Face à la forte concurrence entre les établissements, les stratégies de recrutement ne reposent plus uniquement sur les canaux traditionnels. L’engagement des étudiants et des alumni apparaît comme un levier stratégique, quoique largement sous-exploité. Éclairages.
Les établissements d’enseignement supérieur disposent d’un vivier naturel d’ambassadeurs : les étudiants actuels, les alumni, les communautés élargies autour de l’école… Pourtant, cette ressource reste le plus souvent mise de côté. « Le sujet porte avant tout sur l’engagement des étudiants. L’enjeu est de relier les personnes présentes sur les campus, qui participent activement à la vie de l’établissement, à une réflexion sur la manière dont cet engagement peut être mobilisé pour les transformer en véritables ambassadeurs », a expliqué Édouard Petit, co-fondateur de Magma, à l’occasion d’un webinaire. Cette dynamique existe déjà dans les écoles, mais elle reste rarement pensée comme un actif stratégique continu.
Un bouche-à-oreille peu mesuré
Le bouche-à-oreille est très souvent cité comme l’un des premiers canaux d’acquisition par les établissements. Toutefois, il reste peu mesuré. Souvent, les CRM des établissements ne permettent pas d’identifier précisément les candidatures issues de recommandations. « Dans de nombreux cas, la réponse à la question « Comment avez-vous connu l’école ? » est simplement renseignée dans la catégorie « autre » car il s’agit d’une information que les candidats ne prennent pas toujours le temps de préciser. Cette limite rend complexe l’identification fiable de la véritable origine des candidatures et empêche un pilotage précis de l’impact du bouche-à-oreille », indique-t-il. Un constat partagé par Elliot Boucher, co-fondateur d’Edusign : « Les établissements ne traquent pas systématiquement ces données », regrette-t-il.
Transformer l’engagement en levier de performance
Face à cette difficulté, les experts plaident pour un meilleur suivi des interactions entre candidats, étudiants et alumni. L’objectif est de parvenir à identifier concrètement le rôle joué par les recommandations dans le parcours de décision des candidats. Dans ce cadre, les dispositifs ambassadeurs sont présentés comme un levier de performance à part entière. Ils interviennent à deux niveaux : en amont, via le parrainage et la recommandation, et en aval, au moment du choix final, où l’échange avec un étudiant ou un alumni peut être décisif. « L’enjeu n’est pas de dire que le candidat vient d’une seule source, mais de comprendre que plusieurs facteurs interviennent dans sa décision. Un salon peut être le point d’entrée, mais un échange avec un étudiant ou un alumni peut ensuite jouer un rôle décisif », précise Édouard Petit.

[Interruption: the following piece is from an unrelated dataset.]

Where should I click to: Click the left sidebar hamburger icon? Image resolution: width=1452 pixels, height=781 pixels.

Reconnaissance et segmentation
Par ailleurs, un dispositif ambassadeur structuré peut produire des résultats significatifs. Dans certains cas, quelques dizaines d’ambassadeurs suffisent à générer des flux réguliers de recommandations. « Les effets de volume sont moindres que ceux d’une campagne Facebook. Toutefois, au regard des coûts d’acquisition, le dispositif demeure nettement plus efficient que des investissements dans des annuaires ou des actions de communication institutionnelle », assure Édouard Petit. « La force du dispositif ambassadeur réside dans sa capacité à créer des interactions authentiques, lors des moments clés de décision des candidats », pointe Elliot Boucher. Ce dernier cite l’exemple d’une école d’optique, partie avec seulement trois ambassadeurs par campus, qui en compte aujourd’hui près de 1000 actifs. Preuve que la dynamique peut s’amplifier avec le temps, à condition, toutefois, de faire preuve de reconnaissance envers ces jeunes.

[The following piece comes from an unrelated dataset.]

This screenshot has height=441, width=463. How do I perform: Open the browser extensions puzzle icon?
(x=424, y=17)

Une stratégie de long terme
La structuration d’une stratégie ambassadeur implique une montée en maturité progressive : cartographie des communautés existantes, segmentation des profils mobilisables, puis construction d’un parcours d’engagement dans la durée. Édouard Petit insiste ainsi sur la nécessité d’une organisation claire en interne : « La personne en charge du programme doit pouvoir le piloter de façon autonome et mettre en œuvre les actions prévues, car il s’agit d’un sujet qui implique des décisions à plusieurs niveaux de l’établissement. » D’où l’importance d’un pilotage transversal capable de coordonner les différentes équipes concernées et d’éviter que les initiatives des différents acteurs soient dispersées ou traitées de manière isolée dans le temps.